• ASSIGNMENT: Your task is to return all of the entries below exactly, leaving out each picture.

• Items listed in a dataset:
+---+

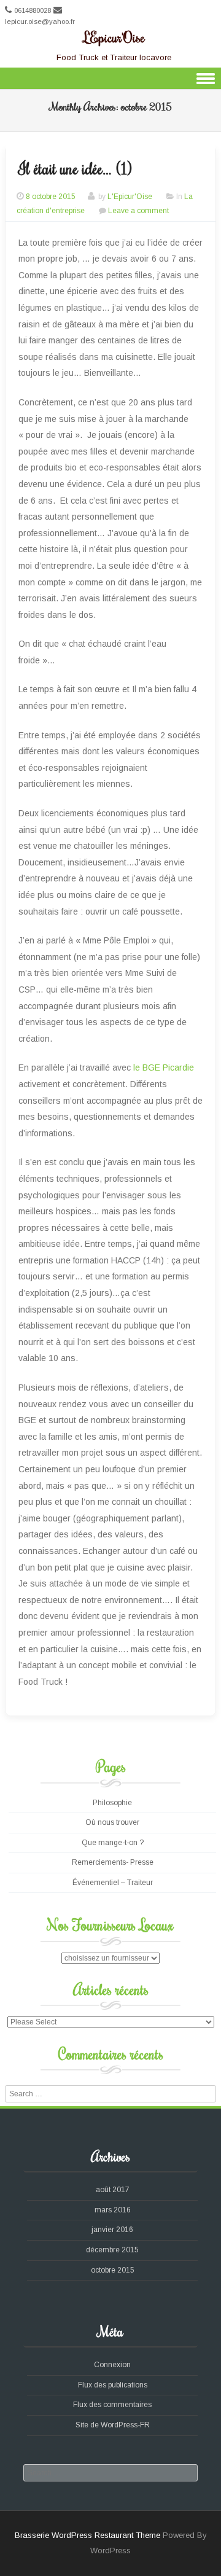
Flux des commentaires (112, 2404)
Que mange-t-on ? (113, 1842)
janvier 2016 (112, 2229)
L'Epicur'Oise (114, 37)
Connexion (112, 2364)
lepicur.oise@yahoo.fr (40, 21)
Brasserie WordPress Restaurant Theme (87, 2535)
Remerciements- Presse (112, 1862)
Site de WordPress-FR (113, 2425)
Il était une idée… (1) (75, 168)
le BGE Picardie (162, 1067)
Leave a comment (138, 210)
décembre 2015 (112, 2250)
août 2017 (113, 2189)
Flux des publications (112, 2385)
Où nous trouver (112, 1822)
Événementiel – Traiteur (112, 1882)
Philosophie (112, 1802)
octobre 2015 (112, 2270)
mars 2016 (113, 2210)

+---+

• TASK SOLUTION:
Flux des commentaires (112, 2404)
Que mange-t-on ? (113, 1842)
janvier 2016 (112, 2229)
L'Epicur'Oise (114, 37)
Connexion (112, 2364)
lepicur.oise@yahoo.fr (40, 21)
Brasserie WordPress Restaurant Theme (87, 2535)
Remerciements- Presse (112, 1862)
Site de WordPress-FR (113, 2425)
Il était une idée… (1) (75, 168)
le BGE Picardie (162, 1067)
Leave a comment (138, 210)
décembre 2015 (112, 2250)
août 2017 (113, 2189)
Flux des publications (112, 2385)
Où nous trouver (112, 1822)
Événementiel – Traiteur (112, 1882)
Philosophie (112, 1802)
octobre 2015 (112, 2270)
mars 2016 (113, 2210)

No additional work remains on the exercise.